Roberto Proietti received the M.S. degree in telecommunications engineering from the University of Pisa, Pisa, Italy, in 2004, and the Ph.D. degree in electrical engineering from Scuola Superiore Sant' Anna, Pisa, in 2009. He is a Project Scientist with the Next Generation Networking Systems Laboratory, University of California, Davis. His research interests include optical switching technologies and architectures for supercomputing and data center applications, high-spectral-efficiency coherent transmission systems, and elastic optical networking.

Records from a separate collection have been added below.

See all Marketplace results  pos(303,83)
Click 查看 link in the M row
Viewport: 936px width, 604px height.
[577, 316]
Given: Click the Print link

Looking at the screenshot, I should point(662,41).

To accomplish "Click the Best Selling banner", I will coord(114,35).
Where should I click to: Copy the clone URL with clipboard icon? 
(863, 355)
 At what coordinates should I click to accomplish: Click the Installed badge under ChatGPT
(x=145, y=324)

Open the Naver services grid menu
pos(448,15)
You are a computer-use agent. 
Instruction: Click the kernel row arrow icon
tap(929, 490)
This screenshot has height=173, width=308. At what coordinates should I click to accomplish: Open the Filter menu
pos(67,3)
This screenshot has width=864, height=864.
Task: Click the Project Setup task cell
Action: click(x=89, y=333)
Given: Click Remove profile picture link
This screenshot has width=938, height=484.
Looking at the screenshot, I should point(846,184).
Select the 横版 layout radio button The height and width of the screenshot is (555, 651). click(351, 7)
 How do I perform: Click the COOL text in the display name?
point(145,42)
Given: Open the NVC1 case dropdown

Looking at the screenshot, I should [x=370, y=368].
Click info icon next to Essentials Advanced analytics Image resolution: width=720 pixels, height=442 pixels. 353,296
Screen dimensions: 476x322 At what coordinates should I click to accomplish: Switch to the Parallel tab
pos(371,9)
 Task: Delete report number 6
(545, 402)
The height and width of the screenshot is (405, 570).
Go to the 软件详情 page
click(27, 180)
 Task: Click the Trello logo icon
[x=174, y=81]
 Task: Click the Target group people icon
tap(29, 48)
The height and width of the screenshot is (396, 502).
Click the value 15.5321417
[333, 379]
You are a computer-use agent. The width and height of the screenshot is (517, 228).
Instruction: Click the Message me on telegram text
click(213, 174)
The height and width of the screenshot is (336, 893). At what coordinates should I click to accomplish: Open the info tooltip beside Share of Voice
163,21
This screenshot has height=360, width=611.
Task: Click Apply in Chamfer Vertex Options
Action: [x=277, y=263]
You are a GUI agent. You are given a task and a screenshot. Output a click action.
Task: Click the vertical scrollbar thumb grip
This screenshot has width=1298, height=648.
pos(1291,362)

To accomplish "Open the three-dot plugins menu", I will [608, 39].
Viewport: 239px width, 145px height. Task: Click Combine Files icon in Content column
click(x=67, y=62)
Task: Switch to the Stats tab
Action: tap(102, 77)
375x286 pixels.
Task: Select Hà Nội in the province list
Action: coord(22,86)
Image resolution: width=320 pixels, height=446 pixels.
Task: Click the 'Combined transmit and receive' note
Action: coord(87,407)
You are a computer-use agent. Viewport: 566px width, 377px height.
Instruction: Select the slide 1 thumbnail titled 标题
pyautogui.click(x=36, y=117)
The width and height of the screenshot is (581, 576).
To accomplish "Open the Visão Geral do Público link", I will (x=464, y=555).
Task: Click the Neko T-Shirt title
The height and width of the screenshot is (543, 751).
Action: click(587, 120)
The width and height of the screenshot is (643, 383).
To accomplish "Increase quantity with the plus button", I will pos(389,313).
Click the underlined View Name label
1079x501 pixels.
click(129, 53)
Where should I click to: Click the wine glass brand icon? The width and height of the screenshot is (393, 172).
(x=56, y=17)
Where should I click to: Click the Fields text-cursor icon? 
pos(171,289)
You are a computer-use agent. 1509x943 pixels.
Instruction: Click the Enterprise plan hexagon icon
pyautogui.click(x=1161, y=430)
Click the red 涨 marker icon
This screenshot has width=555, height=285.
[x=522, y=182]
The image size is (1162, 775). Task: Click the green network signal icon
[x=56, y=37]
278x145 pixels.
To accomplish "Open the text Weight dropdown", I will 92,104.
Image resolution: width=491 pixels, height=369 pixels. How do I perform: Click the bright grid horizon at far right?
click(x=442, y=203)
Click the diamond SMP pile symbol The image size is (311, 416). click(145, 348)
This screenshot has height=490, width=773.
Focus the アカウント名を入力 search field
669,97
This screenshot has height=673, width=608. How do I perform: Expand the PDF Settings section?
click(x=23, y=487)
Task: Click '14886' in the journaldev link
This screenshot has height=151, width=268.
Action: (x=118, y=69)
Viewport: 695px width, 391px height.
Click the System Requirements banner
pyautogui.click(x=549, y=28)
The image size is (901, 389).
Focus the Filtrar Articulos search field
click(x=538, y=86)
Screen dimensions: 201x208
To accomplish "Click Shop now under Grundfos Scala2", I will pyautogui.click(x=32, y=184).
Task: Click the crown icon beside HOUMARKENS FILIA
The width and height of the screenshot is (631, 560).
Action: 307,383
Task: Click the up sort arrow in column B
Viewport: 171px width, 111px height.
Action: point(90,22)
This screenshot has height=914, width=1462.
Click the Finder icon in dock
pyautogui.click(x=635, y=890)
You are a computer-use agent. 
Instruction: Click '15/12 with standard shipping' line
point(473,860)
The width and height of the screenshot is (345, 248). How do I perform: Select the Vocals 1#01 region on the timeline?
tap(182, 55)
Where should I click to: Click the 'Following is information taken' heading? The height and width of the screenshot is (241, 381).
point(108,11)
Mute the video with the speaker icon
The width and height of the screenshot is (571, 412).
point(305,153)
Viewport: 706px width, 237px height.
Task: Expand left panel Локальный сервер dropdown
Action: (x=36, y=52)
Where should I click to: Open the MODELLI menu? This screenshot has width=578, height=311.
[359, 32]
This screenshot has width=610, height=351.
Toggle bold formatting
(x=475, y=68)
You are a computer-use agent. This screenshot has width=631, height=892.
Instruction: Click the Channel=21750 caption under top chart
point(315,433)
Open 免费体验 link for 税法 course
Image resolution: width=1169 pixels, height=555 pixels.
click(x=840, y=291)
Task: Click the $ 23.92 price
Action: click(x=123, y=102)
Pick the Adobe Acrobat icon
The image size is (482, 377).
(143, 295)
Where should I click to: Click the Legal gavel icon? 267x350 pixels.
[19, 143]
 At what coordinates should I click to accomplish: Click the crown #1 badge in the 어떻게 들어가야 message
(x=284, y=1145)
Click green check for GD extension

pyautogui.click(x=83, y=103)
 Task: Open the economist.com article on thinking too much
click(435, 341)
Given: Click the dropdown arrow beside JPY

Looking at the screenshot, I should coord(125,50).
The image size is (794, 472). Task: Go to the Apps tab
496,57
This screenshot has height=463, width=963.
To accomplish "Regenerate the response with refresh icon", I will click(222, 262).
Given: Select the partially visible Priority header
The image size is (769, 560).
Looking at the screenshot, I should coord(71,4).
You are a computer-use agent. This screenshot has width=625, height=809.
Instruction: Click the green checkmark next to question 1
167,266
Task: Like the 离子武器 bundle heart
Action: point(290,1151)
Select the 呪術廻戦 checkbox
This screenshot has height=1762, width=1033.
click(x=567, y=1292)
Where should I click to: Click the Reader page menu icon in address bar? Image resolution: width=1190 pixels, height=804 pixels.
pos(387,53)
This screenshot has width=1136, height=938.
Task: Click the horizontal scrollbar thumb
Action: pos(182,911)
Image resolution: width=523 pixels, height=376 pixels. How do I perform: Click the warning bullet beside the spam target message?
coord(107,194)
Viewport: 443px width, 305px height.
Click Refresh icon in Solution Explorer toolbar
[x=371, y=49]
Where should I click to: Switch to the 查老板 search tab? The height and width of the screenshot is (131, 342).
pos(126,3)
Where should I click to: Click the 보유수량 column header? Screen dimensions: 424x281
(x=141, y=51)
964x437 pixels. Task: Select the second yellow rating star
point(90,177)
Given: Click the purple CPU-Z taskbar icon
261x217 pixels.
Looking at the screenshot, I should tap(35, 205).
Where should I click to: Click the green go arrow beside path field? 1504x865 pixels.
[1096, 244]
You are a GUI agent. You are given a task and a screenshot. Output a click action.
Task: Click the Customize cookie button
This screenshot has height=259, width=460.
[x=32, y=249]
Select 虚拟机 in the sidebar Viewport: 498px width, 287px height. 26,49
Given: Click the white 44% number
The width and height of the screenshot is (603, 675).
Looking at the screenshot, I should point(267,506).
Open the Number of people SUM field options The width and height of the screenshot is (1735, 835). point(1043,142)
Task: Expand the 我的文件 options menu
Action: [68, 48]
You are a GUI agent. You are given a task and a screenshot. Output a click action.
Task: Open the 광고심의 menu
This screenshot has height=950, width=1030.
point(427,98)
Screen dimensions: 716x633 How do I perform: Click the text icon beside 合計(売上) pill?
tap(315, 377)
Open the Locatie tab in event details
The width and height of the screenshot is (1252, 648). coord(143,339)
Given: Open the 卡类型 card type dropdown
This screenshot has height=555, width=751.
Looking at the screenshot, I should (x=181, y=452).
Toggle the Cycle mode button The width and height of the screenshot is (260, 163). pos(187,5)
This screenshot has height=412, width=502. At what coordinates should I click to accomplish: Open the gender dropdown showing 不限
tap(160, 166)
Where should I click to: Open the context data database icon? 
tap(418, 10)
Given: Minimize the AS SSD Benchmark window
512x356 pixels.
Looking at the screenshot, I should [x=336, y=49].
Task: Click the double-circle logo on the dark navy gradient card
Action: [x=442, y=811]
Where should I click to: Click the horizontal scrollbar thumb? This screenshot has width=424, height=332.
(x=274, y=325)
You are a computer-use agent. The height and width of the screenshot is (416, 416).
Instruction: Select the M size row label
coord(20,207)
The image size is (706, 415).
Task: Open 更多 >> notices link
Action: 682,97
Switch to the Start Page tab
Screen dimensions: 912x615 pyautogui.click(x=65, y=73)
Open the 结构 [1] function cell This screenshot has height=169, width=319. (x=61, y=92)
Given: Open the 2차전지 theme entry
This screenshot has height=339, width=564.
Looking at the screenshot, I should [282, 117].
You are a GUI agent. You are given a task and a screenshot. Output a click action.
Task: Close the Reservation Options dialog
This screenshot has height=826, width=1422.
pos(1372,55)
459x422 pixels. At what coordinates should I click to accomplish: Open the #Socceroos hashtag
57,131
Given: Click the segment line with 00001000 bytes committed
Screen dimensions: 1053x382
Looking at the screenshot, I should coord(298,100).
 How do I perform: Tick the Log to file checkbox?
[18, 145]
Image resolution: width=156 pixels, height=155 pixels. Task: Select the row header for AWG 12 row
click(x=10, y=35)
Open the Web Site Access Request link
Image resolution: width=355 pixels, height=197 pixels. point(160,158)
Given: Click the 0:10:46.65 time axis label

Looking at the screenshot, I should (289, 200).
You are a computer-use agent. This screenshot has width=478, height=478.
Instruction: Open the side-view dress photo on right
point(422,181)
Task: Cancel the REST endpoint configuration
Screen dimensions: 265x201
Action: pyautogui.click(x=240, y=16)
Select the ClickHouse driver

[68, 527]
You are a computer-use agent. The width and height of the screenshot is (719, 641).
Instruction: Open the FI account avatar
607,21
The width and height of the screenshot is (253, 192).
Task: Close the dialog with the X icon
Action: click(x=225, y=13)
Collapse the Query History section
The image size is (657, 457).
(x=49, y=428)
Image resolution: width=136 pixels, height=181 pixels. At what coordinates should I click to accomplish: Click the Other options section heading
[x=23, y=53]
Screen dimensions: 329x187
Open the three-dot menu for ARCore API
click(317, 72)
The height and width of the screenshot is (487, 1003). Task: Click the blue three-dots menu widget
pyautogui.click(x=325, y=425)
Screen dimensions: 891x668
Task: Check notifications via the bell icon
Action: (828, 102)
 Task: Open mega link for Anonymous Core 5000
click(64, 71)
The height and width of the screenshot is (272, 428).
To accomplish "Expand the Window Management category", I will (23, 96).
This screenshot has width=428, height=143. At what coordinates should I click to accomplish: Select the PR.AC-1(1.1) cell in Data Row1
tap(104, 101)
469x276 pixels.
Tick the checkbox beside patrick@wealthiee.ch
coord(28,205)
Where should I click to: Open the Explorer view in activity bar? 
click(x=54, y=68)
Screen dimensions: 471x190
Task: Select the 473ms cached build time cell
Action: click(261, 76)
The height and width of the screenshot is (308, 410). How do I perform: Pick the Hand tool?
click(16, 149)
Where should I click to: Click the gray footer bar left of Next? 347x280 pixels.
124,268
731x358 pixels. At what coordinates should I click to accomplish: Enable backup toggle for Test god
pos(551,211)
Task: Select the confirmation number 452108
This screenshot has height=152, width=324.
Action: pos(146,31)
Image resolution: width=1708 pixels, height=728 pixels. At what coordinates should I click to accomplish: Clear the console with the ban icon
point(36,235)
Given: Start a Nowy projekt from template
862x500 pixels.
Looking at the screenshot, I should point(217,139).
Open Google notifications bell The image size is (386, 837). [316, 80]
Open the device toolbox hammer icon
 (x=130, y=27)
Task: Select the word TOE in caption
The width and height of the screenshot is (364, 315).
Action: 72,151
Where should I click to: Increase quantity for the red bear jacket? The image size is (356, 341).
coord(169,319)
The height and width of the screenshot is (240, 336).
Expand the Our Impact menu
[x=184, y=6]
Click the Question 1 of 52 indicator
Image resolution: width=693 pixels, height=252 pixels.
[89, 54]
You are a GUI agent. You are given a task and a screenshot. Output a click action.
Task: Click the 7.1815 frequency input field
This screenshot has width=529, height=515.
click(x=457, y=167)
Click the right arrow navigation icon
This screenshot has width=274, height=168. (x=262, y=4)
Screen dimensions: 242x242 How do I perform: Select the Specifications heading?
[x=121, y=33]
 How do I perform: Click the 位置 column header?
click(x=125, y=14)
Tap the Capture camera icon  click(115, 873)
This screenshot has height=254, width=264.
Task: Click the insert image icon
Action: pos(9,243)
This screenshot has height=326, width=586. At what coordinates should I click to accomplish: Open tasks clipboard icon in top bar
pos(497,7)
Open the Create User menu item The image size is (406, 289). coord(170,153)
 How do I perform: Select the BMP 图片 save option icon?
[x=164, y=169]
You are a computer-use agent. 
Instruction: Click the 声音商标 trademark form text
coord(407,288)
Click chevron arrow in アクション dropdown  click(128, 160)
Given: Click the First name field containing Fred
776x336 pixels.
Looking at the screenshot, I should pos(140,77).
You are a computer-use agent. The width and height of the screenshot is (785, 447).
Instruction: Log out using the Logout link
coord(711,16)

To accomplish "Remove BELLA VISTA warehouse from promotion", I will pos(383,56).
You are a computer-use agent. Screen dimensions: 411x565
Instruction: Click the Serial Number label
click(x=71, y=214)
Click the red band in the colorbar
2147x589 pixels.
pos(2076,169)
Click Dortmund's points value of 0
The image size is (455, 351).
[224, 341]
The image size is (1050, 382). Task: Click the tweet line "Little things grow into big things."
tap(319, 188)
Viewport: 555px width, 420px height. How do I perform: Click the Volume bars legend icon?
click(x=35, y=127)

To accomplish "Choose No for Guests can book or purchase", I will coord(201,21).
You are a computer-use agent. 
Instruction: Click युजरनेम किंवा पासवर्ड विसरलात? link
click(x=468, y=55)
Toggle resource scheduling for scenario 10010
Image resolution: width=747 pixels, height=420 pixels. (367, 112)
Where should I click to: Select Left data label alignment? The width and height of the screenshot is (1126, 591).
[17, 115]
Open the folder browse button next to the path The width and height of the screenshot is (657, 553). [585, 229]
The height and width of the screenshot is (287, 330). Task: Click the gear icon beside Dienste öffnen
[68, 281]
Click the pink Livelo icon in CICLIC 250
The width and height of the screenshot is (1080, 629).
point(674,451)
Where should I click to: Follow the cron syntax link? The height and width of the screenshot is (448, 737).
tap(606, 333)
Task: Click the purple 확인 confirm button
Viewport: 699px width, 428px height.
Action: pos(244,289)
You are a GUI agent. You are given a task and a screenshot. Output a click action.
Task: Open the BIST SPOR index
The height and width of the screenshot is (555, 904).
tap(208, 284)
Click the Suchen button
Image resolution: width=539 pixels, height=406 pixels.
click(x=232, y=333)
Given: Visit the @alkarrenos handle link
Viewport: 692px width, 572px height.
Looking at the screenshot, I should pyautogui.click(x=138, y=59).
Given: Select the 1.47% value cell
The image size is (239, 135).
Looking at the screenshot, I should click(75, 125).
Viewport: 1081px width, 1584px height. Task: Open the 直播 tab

S. J. Ben Yoo [S'82, M'84, SM'97, F'07] currently serves as a distinguished professor of electrical engineering at UC Davis. His research at UC Davis includes 2D/3D photonic integration for future computing, communication, imaging, and navigation systems, micro/nano systems integration, and the future Internet. Prior to joining UC Davis in 1999, he was a Senior Research Scientist at Bellcore, leading technical efforts in integrated photonics, optical networking, and systems integration. His research activities at Bellcore included the next-generation Internet, reconfigurable multiwavelength optical networks (MONET), wavelength interchanging cross connects, wavelength converters, vertical-cavity lasers, and high-speed modulators. He led the MONET testbed experimentation efforts and participated in ATD/MONET systems integration and a number of standardization activities. Prior to joining Bellcore in 1991, he conducted research on nonlinear optical processes in quantum wells, a four-wavemixing study of relaxation mechanisms in dye molecules, and ultrafast diffusion-driven photodetectors at Stanford University. Prof. Yoo received his B.S. degree in electrical engineering with distinction, his M.S. degree in electrical engineering, and his Ph.D. degree in electrical engineering with a minor in physics, all from Stanford University, California, in

1984, 1986, and 1991, respectively. He is Fellow of IEEE, OSA, NIAC and a recipient of the DARPA Award for Sustained Excellence (1997), the Bellcore CEO Award (1998), the Mid-Career Research Faculty Award (2004 UC Davis), and the Senior Research Faculty Award (2011 UC Davis).